N,N-Dimethylformamide dimethylacetal (638 µL, 4.80 mmol, 2.40 equiv) was added to a solution of β-ketosulfonamide 19 (631 mg, 2.00 mmol, 1.00 equiv) in THF (20 mL) at 22 °C. The solution was stirred for 18 h, then was acidified with satdurated aqueous NH₄Cl (25 mL) and diluted with EtOAc (25 mL). The layers were separated and the aqueous layer acidified to pH ~2−3 (pH paper) with aqueous 6 N HCl. The aqueous layer was then extracted with EtOAc (2 × 25 mL). The organic layers were combined, dried (MgSO₄), and concentrated under reduced pressure yielding a golden foamy residue. Purification by flash chromatography (0.2:0.2:19.6:80 HCO₂H–MeOH–EtOAc–hexanes) afforded the title compound (484 mg, 74%) as an off-white amorphous solid: Characterization data matched that as given above for Method A.
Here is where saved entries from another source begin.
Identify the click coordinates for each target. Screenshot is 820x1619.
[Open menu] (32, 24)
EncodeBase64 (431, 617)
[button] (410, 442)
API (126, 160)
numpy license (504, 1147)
Methyl 2,3-bis(tert-butyldimethylsilyloxy)benzoate (22)

To a solution of methyl 2,3-dihydroxybenzoate 21 (2.95 g, 17.5 mmol, 1.00 equiv) in DMF (35 mL) was added imidazole (6.20 g, 91.1 mmol, 5.20 equiv) and TBSCl (7.92 g, 52.6 mmol, 3.00 equiv). The solution was heated at 65 °C. After 19 h, the solution was cooled to room temperature and diluted with 5% aqueous NaHCO₃ (100 mL), extracted with hexanes (3 × 100 mL), dried (MgSO₄) and concentrated yielding a colorless oil (8.77 g). Purification by flash chromatography (2:98 EtOAc–hexanes) afforded the title compound (6.93 g, 99%) as a colorless oil: R_f 0.37 (0.025:0.025:2.45:97.5 HCO₂H–MeOH–EtOAc–hexanes); ¹H NMR (600 MHz, DMSO-d₆) δ 0.03 (s, 6H), 0.22 (s, 6H), 0.94 (s, 9H), 0.95 (s, 9H), 3.76 (s, 3H), 6.93 (t, J = 7.9 Hz, 1H), 7.07 (d, J = 8.2 Hz, 1H), 7.19 (d, J = 7.6 Hz, 1H); ¹³C NMR (150 MHz, DMSO-d₆) δ −4.4, −3.9, 17.9, 18.3, 25.7, 25.9, 51.8, 121.4, 122.9, 123.9, 125.3, 145.1, 147.6, 166.7; HRMS (ESI+) calcd for C₂₀H₃₇O₄Si₂⁺ [M + H]⁺ 397. 2225, found 397.2226 (error 0.3 ppm)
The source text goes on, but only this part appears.